### INSTRUCTIONS TO FOLLOW
The answer must be the lines from the one containing "[Грузовые запчасти MAN] (203, 90)" through the last line of the data below, copied exactly, with nothing else.

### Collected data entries

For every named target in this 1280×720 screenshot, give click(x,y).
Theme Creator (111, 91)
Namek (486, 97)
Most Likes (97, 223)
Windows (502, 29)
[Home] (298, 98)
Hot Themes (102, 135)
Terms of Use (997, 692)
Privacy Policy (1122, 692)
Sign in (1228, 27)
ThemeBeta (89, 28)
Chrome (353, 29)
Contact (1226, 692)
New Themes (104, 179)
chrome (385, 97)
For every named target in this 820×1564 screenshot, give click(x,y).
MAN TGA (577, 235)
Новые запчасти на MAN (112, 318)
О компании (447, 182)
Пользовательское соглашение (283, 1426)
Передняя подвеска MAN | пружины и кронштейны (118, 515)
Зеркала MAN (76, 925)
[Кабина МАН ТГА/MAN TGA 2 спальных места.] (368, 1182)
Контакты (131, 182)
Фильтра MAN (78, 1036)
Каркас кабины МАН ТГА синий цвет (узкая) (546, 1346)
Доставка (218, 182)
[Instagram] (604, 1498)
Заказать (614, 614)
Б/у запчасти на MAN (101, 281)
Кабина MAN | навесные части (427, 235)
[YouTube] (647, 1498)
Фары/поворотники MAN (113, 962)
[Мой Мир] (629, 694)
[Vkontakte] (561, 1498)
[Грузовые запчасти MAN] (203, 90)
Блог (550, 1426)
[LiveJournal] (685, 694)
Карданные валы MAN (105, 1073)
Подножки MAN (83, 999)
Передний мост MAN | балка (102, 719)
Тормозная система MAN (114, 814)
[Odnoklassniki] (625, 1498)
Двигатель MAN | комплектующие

### ANSWER FOR THIS EXERCISE
[Грузовые запчасти MAN] (203, 90)
Блог (550, 1426)
[LiveJournal] (685, 694)
Карданные валы MAN (105, 1073)
Подножки MAN (83, 999)
Передний мост MAN | балка (102, 719)
Тормозная система MAN (114, 814)
[Odnoklassniki] (625, 1498)
Двигатель MAN | комплектующие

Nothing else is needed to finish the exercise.